When we walked back to the bunk, I reassured my camper that I would always be willing to talk if they needed it. We continued spending unscheduled time together, them doing henna on their legs while I read my book. They told me later in the summer that their friend was doing better.
This was all in contrast to my first week, when I had to take an extremely homesick girl to Kelsey’s office because I didn’t know what to say to her. My skill set had expanded in just five weeks, in part just by bringing my memories of being 12 to the job.
Learning to Get Help
As the summer drew to a close, Kali enlisted me to help write the song in a competition called Color War. The camp was divided into two teams that competed in various challenges, mostly athletic, but also writing and performing a song. Kali sent me some lyrics and a past Color War song in a Vimeo link.
Our team name was Emunah, a Hebrew word meaning faith. The song had to be around six minutes long but catchy, and it had to incorporate the value of emunah. And 120 people had to learn and sing it.
I didn’t ask Kali any questions. I reorganized the lyrics she gave me and changed the structure and melody, then sent her a voice memo of what I’d scraped together.
Kali said my version was too slow and needed work. I had plenty of experience writing songs, but I didn’t know what she wanted. I feared I was letting her down again.
With only one day until Color War began and nothing written, I realized that Emunah had another songwriter on the team. Tali was Israeli, and she’d been a camper here for years. She would know exactly what a Color War song needed to be.
I told Tali what I’d been saddled with, and she agreed to help. We workshopped the song for a full day. The melody I’d written solidified when I had to teach it to Tali. She added verses, including one in Hebrew. I rearranged the song’s structure. We spent the next day tracking a demo at the camp’s small recording studio.
Then the 120 members of the Emunah team, 40 of whom were Israeli, gathered to learn the song. With lyric sheets in their hands, and some voices louder than others, our campers began to pick up the melody.
I got chills listening to them practice. Although the song was literally about faith, the lyrics also broadly described community. Hearing it, I realized we were celebrating the community I had loved as a kid at camp and that I had helped create this summer.
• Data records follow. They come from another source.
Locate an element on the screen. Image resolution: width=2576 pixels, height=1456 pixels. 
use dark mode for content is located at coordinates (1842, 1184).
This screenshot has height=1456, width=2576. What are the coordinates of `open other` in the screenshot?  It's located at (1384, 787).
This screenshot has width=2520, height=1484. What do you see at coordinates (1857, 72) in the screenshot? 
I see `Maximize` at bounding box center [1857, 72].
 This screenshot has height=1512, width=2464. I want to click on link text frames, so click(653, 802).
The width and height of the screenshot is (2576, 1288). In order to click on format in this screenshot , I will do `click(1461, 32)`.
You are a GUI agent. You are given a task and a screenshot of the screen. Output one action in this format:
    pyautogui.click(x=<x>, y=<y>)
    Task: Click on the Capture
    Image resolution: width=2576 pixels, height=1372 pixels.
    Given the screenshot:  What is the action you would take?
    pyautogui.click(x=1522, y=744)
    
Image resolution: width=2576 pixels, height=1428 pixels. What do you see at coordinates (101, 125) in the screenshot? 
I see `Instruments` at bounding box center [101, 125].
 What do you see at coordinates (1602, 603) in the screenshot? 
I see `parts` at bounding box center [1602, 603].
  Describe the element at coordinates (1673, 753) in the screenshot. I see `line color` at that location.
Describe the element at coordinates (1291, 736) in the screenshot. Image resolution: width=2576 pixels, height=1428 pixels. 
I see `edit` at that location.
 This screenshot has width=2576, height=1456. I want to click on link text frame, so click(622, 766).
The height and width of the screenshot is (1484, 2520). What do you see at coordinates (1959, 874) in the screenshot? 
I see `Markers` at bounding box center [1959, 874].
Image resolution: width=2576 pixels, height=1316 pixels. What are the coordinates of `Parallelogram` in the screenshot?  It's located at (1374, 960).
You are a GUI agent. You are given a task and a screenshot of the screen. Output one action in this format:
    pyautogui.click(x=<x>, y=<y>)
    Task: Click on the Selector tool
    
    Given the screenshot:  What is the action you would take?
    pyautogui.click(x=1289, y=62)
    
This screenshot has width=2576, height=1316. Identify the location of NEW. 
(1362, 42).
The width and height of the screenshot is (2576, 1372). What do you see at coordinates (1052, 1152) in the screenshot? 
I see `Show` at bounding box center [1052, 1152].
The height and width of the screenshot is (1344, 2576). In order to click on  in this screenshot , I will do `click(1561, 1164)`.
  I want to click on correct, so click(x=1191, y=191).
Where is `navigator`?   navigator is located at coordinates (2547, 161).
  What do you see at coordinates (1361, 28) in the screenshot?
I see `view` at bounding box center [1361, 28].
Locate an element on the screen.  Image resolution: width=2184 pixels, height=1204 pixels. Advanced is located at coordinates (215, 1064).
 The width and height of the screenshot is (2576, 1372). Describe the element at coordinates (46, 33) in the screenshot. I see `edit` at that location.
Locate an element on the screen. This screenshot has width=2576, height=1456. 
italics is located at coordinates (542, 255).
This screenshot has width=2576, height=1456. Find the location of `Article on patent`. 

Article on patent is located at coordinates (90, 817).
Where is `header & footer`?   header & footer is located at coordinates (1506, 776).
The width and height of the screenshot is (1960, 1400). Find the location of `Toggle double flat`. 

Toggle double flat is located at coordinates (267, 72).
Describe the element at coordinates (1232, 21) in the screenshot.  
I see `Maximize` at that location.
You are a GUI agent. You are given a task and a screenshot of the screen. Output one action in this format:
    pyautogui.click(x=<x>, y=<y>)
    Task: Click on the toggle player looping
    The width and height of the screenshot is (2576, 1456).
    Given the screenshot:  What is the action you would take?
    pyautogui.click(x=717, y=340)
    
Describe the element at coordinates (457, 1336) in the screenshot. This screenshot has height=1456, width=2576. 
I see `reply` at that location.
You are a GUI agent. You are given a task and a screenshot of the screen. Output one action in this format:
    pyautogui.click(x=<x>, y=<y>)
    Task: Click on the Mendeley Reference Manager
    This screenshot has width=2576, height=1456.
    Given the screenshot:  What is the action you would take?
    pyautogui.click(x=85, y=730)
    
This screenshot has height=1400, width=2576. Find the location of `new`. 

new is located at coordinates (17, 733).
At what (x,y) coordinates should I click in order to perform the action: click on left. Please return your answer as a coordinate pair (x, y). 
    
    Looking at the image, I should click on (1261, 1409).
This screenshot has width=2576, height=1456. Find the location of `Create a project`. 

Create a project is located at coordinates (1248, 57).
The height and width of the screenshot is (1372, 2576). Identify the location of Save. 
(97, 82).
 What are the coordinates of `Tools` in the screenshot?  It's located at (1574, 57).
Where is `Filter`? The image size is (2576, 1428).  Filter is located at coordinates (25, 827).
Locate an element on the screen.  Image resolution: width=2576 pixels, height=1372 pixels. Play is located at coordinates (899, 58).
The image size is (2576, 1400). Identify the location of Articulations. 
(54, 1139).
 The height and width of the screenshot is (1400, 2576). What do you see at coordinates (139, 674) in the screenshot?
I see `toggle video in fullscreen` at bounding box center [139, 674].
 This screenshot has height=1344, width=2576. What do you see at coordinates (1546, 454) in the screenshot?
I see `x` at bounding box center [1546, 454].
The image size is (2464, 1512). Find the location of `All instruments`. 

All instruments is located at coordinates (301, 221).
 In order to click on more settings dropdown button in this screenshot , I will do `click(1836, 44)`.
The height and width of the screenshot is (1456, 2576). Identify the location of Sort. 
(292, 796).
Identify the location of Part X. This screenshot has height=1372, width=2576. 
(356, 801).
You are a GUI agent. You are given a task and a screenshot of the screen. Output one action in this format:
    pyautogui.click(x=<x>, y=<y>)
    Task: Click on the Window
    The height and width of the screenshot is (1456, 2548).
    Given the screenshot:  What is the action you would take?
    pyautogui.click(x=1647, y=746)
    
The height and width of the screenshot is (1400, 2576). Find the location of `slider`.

At the competition, Emunah performed our song first. I counted off, played the intro on my guitar, and it went by in a blur. The campers sang loud and poured their hearts into it.
Kali approached me with tears in her eyes, and said, “Jinx, thank you. That was beautiful, the best Color War song I’ve ever heard.”
Emunah won Color War, in part because of Tali’s help with the song. I was proud of her and of myself for recognizing the right person to ask for help. I reflected on how much I’d learned at camp. Over the course of the summer, I learned to plan. As my dad had advised, I made life easier for my bosses by anticipating problems and taking initiative. And the better I got at fulfilling my responsibilities, the more stress fell away. Empathizing with my campers by remembering what I needed at their age showed me my own wisdom.
And I finally know how to use a walkie-talkie.